Van de IVN
Uit de kopij voor deze rubriek is in het vorige nummer een zinnetje geschrapt, en wel op verzoek van redactielid J. de Rooij. Bij het voornemen van secretaris Boukema om later terug te komen op de verdiensten van de oud-voorzitter van de IVN had die in de rand geschreven: ‘Doe dat nou niet’.
Om onze secretaris de gelegenheid te geven zich aan zijn toegeving te houden, zal ik zelf op één en ander ingaan. Daar is trouwens nog een andere reden voor: ik heb de periode van zijn voorzitterschap helemaal meegemaakt, en ook daarvóór nog heb ik het voorrecht gehad geregeld met hem over de vereniging van gedachten te wisselen. Van 1970 af, toen de IVN tijdens het colloquium in Gent werd opgericht, tot en met met colloquium in Antwerpen in 1976 was Jaap de Rooij secretaris onder voorzitter Walter Thys. Wij kenden elkaar al sinds 1964, toen in Brussel het tweede colloquium werd gehouden en we allebei nog docent Nederlands extra muros waren (hij in Stockholm, ik in Frankfurt am Main), en wij hadden aan het eind van de jaren zestig (na het colloquium van 1967 in Den Haag) heel aardig met elkaar gecorrespondeerd over de eerste geut van mijn leerboekje; maar in 1971 werden de contacten veelvuldiger, aanvankelijk in hoofdzaak omdat hij docent werd aan de jaarlijkse zomercursus Nederlands in Hasselt. Dat wij nog eens samen in het dagelijks bestuur van de IVN zouden zitten, had ik niet gedacht. Op zijn voorstellen om me daarbij te betrekken was door de voorzitter en de leden van vroegere besturen niet ingegaan, en in 1976 trad Jaap de Rooij als secretaris af. Hij beschouwde zijn IVN-taak toen als beëindigd; wel ging hij vastberaden door met de realisering van wat hij in enkele resoluties van 1973 (Den Haag) had geformuleerd: de Algemene Nederlandse Spraakkunst (res. 1), het Examen en Getuigschrift Nederlands (res. 10), het leerboek voor de kennis van land en volk (res. 9). Alle drie deze projecten zijn, of zullen eerstdaags verwezenlijkt zijn. En alleen insiders kunnen overzien hoeveel werk ermee gemoeid was.
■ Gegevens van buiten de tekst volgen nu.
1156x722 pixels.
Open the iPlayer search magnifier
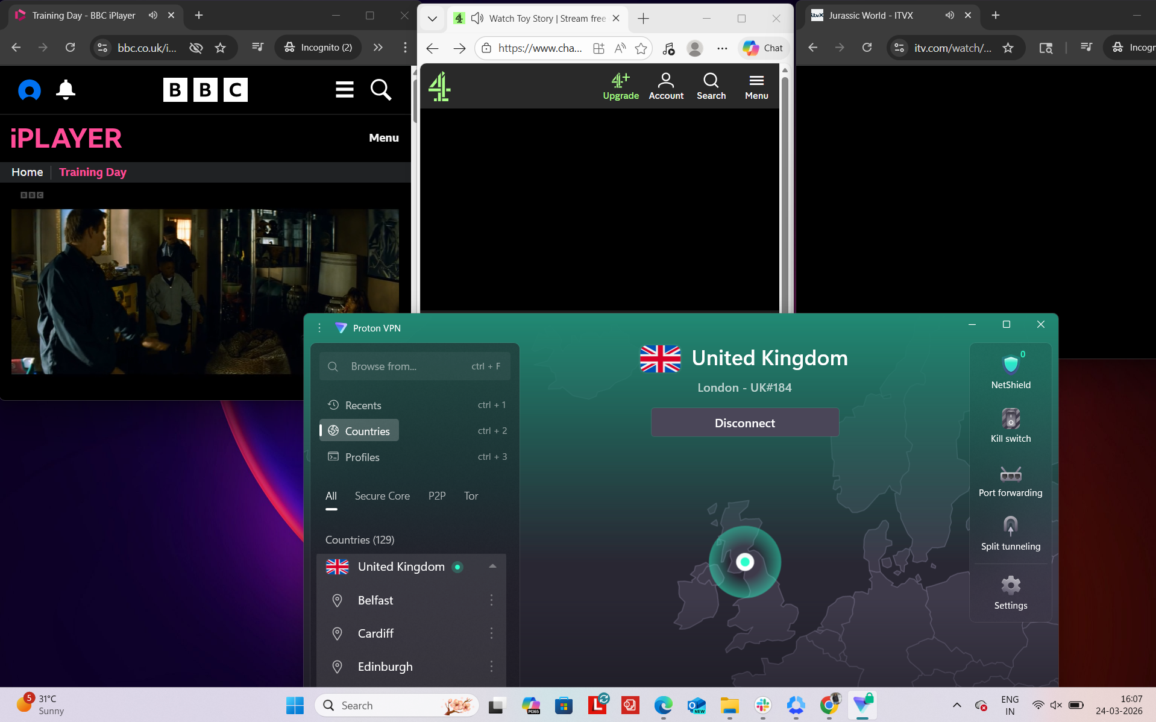[x=381, y=90]
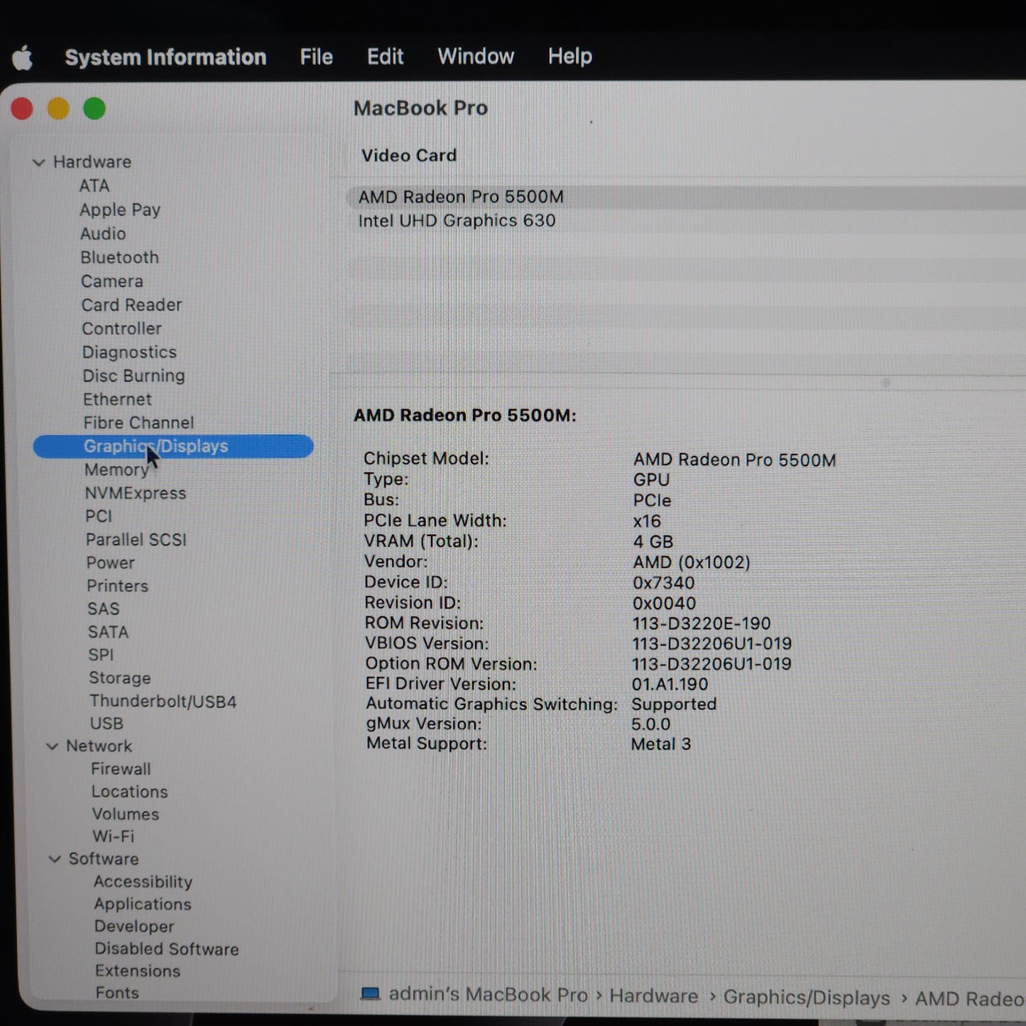Open Wi-Fi under Network
The height and width of the screenshot is (1026, 1026).
(113, 836)
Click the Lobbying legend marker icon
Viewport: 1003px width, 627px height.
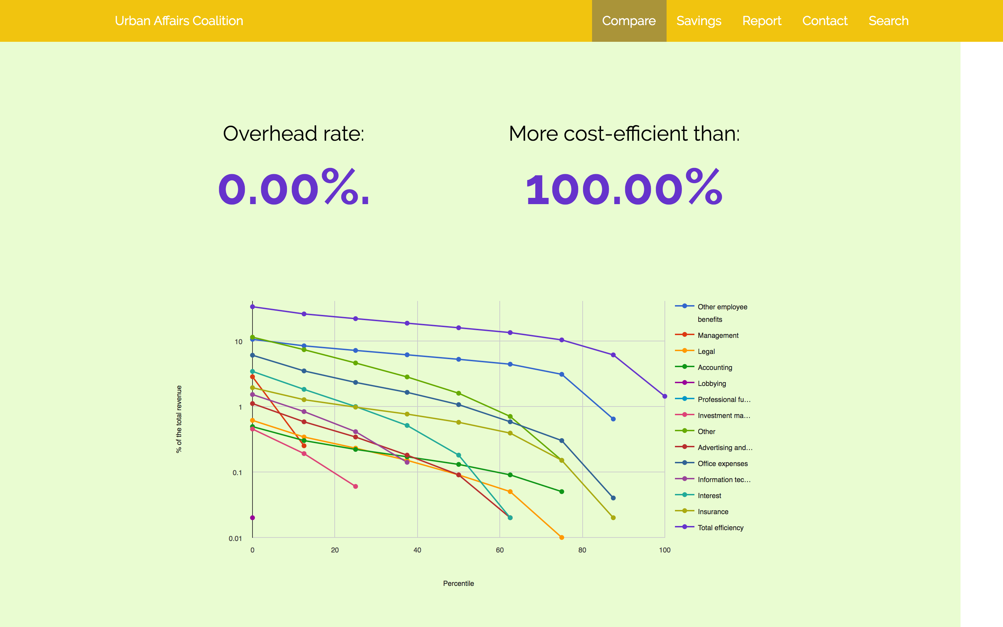coord(684,383)
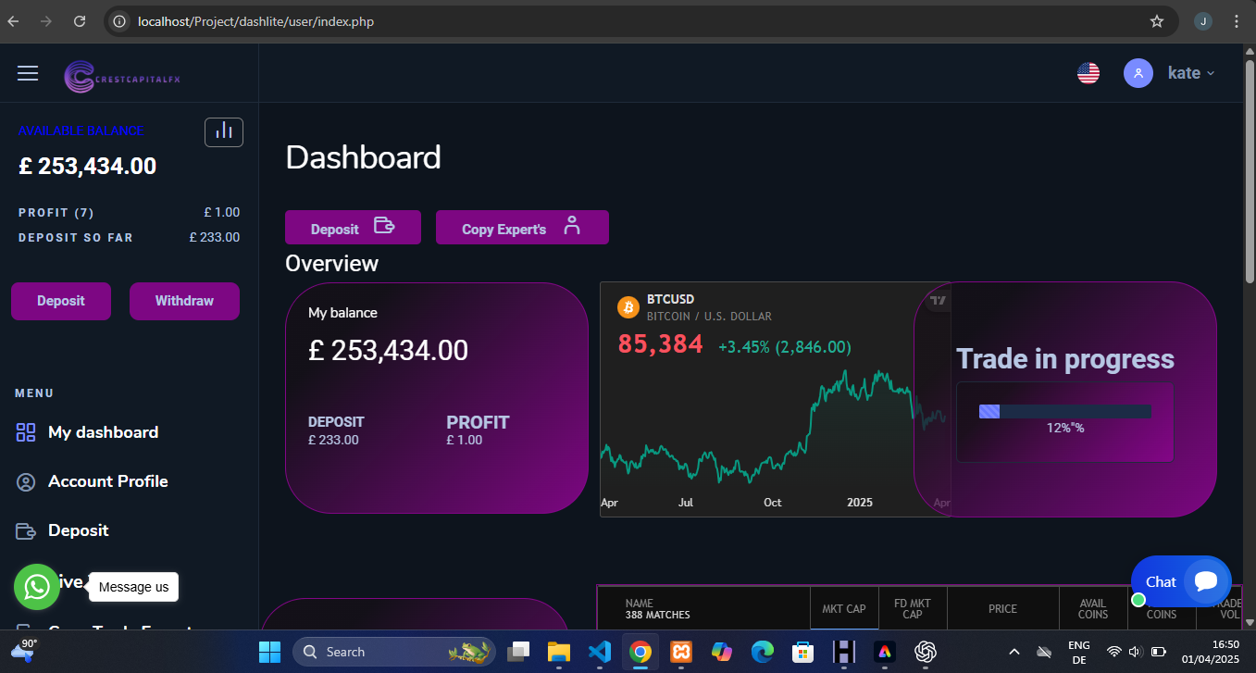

Toen in de lente van 1977 het ‘interimbestuur’ voor het eerst samenkwam, waren we er opeens wel samen bij: hij als voorzitter, ik als secretaris. In die functie heb ik de eerste tijd niets voorgesteld (in de beide betekenissen van het werkwoord), maar de nieuwe voorzitter had geduld met me. Pas toen ik in 1979 wat meer tijd kreeg, werd echt een beroep op me gedaan. Ik ben toen gaan beseffen wat Jaap de Rooij al zoveel jaren (op een kleine onderbreking na) om handen had gehad.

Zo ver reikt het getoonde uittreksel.